* [EXERCISE DATA]:
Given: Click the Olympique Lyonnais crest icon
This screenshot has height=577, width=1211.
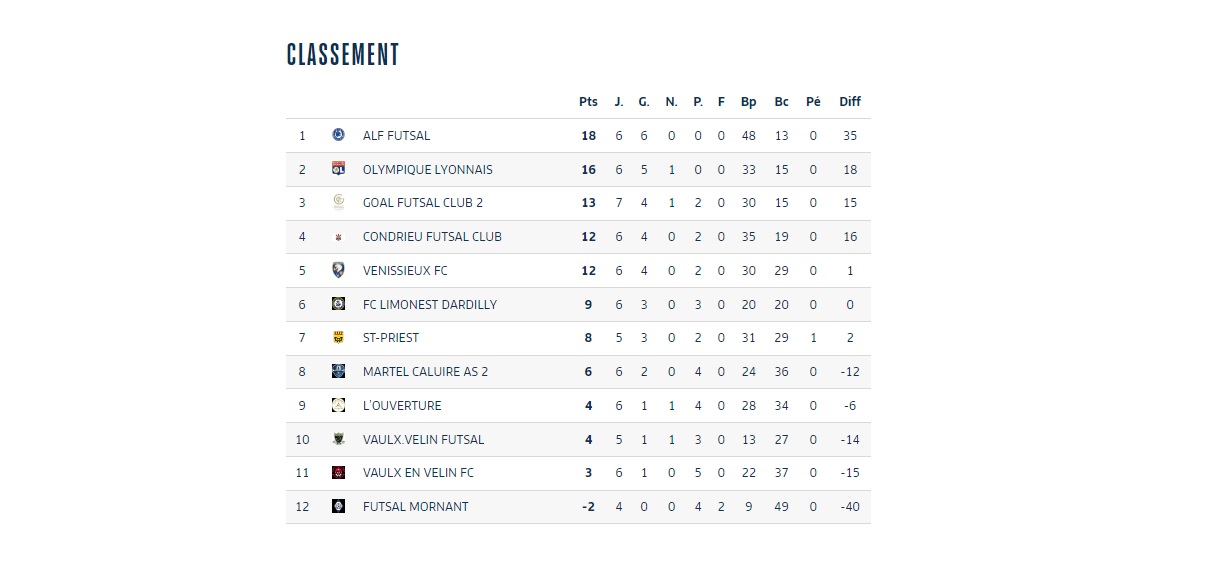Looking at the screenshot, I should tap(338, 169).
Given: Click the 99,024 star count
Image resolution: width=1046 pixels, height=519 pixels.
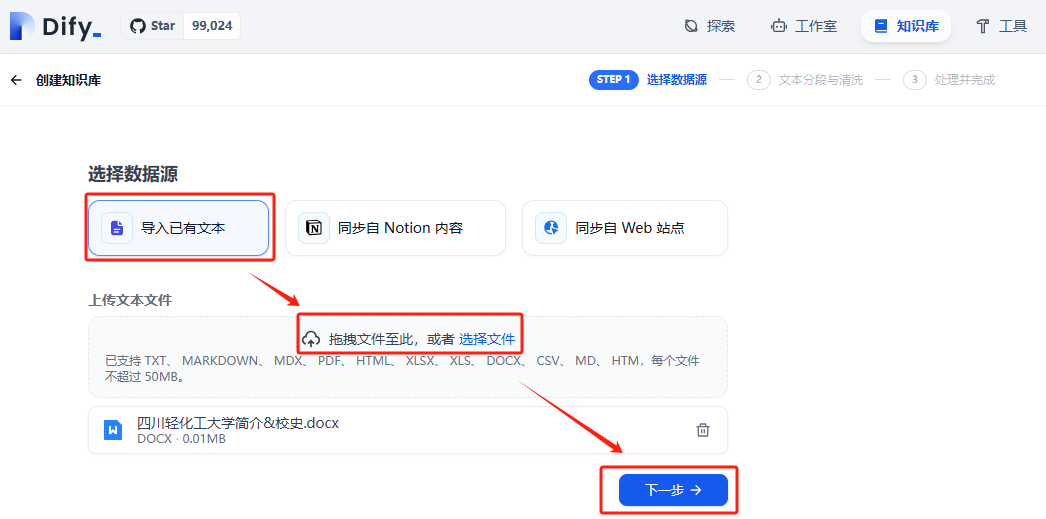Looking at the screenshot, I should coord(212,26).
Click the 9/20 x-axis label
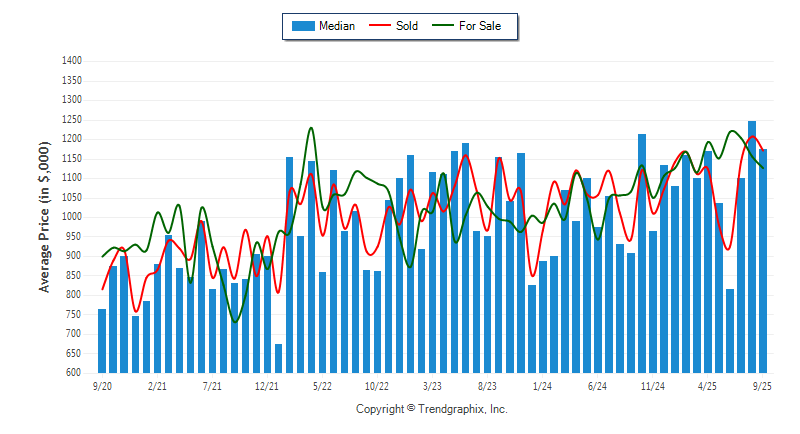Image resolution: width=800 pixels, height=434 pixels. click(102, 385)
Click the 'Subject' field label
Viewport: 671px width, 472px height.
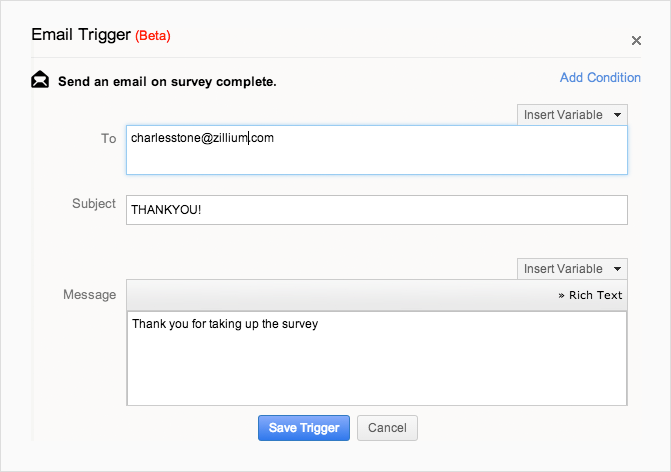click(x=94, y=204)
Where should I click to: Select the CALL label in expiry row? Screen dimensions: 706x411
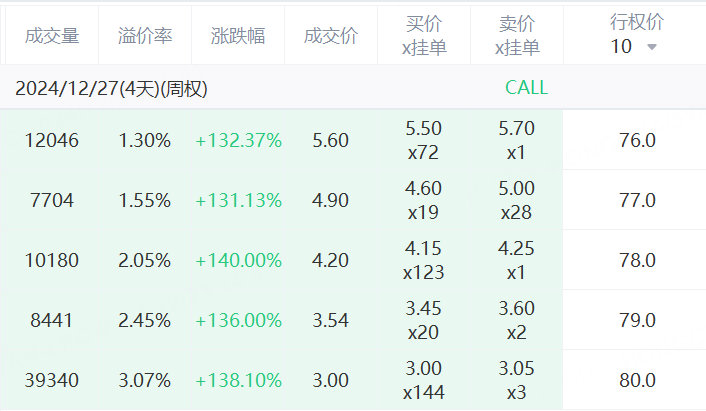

* [PROBLEM REQUIREMENTS]: Skip the pictures. Please copy exactly the lines from the one with "Click the 'Subject' field label" through the final line of the material above, both ends included.

* [ANSWER BOX]:
Click the 'Subject' field label
Viewport: 671px width, 472px height.
click(x=94, y=204)
Where should I click to: Select the CALL label in expiry row? Screen dimensions: 706x411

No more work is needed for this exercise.